(Stored items)
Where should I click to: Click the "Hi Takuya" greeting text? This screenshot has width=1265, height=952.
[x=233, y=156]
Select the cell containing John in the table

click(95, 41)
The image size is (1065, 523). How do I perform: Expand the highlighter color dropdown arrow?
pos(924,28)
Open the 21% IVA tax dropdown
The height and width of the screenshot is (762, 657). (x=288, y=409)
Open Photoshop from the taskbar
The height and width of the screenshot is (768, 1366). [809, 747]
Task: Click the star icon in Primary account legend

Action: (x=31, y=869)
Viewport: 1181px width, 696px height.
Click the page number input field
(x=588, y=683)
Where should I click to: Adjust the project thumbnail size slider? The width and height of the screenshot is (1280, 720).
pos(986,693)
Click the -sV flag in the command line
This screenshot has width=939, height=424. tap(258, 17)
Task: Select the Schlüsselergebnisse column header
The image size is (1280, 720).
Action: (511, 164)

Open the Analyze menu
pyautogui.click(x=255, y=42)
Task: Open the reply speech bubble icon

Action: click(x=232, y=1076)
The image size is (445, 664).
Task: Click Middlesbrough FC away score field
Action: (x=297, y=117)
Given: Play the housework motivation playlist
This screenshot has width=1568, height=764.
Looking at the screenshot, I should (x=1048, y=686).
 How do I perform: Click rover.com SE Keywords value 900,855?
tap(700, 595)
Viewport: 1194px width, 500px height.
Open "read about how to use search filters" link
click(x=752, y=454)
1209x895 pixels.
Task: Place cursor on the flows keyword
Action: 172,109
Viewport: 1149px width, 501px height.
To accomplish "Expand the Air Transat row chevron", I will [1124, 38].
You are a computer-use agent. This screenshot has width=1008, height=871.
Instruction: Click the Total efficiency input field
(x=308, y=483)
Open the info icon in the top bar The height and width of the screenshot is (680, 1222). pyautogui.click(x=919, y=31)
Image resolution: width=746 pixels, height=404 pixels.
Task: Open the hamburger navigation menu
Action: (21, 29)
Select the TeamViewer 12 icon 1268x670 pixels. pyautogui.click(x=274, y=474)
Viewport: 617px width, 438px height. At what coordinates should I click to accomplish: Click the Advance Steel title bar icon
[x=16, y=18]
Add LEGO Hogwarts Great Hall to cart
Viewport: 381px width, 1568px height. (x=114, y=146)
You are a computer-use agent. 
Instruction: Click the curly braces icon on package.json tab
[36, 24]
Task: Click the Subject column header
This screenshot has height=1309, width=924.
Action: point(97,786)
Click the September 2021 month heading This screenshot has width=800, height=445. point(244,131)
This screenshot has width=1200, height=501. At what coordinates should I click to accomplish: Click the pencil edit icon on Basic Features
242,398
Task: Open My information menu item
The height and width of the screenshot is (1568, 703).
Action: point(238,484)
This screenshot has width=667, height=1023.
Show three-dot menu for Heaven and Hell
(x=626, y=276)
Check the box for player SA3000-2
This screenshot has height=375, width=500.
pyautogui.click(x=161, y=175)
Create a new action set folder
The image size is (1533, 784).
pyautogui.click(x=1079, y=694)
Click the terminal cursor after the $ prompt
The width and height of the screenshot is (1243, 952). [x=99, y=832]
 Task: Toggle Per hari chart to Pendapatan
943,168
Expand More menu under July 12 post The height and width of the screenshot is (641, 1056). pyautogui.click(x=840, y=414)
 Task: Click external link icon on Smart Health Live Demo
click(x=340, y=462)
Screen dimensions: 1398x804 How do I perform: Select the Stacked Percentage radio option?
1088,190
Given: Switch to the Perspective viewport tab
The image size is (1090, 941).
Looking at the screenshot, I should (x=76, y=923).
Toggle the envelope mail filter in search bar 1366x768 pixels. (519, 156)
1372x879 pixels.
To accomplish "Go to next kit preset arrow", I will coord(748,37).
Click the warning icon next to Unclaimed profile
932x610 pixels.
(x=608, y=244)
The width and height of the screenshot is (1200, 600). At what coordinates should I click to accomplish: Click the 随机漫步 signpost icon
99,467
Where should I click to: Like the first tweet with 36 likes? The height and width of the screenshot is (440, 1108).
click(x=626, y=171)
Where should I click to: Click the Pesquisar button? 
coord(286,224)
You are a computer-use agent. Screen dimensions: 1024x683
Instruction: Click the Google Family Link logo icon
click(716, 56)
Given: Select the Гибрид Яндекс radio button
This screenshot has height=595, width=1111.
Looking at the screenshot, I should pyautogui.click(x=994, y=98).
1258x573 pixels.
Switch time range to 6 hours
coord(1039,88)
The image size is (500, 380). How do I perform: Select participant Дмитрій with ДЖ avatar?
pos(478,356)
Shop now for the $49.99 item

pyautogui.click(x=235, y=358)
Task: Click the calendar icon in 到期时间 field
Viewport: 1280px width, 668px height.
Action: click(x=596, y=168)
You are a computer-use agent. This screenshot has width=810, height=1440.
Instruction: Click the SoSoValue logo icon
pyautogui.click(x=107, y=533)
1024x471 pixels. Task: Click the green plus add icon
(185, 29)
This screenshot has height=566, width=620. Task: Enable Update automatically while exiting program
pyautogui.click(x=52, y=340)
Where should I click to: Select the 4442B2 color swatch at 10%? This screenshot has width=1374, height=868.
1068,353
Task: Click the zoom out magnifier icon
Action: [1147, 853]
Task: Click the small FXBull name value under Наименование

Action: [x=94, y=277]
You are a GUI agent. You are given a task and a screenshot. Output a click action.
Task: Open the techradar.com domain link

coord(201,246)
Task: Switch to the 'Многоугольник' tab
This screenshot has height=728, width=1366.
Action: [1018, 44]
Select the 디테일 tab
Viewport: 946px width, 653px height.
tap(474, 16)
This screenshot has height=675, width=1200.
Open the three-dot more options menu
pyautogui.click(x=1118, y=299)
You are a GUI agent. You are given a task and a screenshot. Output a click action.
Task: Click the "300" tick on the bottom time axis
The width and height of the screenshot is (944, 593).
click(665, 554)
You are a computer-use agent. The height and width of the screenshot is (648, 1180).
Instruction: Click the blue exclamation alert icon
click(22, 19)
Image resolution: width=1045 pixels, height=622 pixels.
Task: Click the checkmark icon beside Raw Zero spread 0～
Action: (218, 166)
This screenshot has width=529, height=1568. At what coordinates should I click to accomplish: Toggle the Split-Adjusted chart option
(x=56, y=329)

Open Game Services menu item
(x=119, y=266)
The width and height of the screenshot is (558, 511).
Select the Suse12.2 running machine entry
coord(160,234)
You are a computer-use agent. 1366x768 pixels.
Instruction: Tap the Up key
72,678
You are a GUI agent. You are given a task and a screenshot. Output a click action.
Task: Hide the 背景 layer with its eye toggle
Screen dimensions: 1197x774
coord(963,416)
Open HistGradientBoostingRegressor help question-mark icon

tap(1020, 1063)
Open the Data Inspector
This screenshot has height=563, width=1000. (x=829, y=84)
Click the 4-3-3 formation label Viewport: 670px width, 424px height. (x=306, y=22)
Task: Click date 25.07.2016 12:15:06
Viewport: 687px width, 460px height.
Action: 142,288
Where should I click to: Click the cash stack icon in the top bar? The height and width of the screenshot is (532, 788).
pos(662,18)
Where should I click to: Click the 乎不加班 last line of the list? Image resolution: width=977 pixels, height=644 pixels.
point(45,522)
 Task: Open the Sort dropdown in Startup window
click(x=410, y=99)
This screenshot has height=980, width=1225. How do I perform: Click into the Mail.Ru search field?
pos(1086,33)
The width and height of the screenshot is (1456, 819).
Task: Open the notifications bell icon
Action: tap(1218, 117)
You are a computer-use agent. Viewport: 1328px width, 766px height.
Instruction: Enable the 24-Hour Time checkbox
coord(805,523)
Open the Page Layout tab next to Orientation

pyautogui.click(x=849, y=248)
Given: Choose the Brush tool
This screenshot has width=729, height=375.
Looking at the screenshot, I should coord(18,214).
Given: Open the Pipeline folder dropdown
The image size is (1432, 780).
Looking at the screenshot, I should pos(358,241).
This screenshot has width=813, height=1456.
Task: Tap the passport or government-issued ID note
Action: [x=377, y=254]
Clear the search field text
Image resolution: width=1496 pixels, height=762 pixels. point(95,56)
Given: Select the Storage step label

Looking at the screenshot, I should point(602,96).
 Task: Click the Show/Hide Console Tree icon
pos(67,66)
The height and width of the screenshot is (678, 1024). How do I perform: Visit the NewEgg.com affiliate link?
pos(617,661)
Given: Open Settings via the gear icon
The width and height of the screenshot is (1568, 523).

What is expected
Pick out and copy the lines of the entries that hold the string "header".

Exercise solution
Task: Select the Schlüsselergebnisse column header
Task: Click the Subject column header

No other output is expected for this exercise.